(Stated goal): Print the records below verbatim, from the line containing "Given: Click the red Misses/sec legend square" through the line containing "Looking at the screenshot, I should coord(95,378).", with both of those lines included.

(Provided records):
==========

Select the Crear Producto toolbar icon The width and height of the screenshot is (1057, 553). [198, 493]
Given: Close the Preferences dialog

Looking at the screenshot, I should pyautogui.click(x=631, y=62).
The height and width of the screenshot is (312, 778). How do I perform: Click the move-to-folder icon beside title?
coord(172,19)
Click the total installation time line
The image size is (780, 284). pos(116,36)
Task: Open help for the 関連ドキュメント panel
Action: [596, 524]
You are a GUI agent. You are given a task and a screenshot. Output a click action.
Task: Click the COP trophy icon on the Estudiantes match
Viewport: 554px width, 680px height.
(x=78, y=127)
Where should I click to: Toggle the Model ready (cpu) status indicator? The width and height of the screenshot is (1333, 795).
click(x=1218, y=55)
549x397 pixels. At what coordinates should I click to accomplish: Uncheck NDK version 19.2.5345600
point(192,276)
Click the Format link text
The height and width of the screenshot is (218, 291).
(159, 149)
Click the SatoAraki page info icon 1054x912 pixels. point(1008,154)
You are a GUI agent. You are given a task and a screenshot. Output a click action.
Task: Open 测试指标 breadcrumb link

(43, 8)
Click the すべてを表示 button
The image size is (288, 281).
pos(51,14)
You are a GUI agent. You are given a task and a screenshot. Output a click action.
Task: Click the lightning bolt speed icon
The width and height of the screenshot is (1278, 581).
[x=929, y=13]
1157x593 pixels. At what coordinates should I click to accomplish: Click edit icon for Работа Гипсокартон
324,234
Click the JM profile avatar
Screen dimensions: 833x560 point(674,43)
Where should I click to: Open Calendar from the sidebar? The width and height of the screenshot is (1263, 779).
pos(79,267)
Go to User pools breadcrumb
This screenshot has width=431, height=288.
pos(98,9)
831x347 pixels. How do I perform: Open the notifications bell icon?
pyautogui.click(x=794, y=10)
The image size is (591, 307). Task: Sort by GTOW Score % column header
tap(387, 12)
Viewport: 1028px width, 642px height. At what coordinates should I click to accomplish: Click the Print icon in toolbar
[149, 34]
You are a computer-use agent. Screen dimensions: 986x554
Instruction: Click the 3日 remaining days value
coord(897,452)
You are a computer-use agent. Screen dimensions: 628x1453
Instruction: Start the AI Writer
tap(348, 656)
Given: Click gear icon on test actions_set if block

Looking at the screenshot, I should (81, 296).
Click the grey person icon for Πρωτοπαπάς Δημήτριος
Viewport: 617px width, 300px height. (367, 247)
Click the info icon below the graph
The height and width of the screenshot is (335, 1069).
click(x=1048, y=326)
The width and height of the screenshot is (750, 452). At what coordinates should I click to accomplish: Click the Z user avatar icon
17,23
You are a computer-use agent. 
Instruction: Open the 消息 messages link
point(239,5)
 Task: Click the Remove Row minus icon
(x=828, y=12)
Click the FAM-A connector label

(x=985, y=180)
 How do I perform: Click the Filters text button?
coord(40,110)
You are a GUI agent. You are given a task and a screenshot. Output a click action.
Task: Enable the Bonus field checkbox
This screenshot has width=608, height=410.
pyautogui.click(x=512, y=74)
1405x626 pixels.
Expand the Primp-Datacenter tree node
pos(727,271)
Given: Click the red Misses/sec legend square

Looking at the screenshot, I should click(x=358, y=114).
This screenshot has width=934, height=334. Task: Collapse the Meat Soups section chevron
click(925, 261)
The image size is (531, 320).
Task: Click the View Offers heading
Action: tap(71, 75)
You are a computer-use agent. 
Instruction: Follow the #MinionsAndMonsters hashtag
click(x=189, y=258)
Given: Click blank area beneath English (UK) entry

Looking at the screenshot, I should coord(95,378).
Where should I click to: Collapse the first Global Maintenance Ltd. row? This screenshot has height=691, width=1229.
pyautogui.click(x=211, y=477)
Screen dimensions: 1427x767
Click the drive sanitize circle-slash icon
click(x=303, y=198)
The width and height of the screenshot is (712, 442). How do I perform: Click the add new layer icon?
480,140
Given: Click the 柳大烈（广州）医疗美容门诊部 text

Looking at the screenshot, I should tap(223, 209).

==========

(Reply to the task):
Given: Click the red Misses/sec legend square

Looking at the screenshot, I should click(x=358, y=114).
This screenshot has width=934, height=334. Task: Collapse the Meat Soups section chevron
click(925, 261)
The image size is (531, 320).
Task: Click the View Offers heading
Action: tap(71, 75)
You are a computer-use agent. 
Instruction: Follow the #MinionsAndMonsters hashtag
click(x=189, y=258)
Given: Click blank area beneath English (UK) entry

Looking at the screenshot, I should coord(95,378).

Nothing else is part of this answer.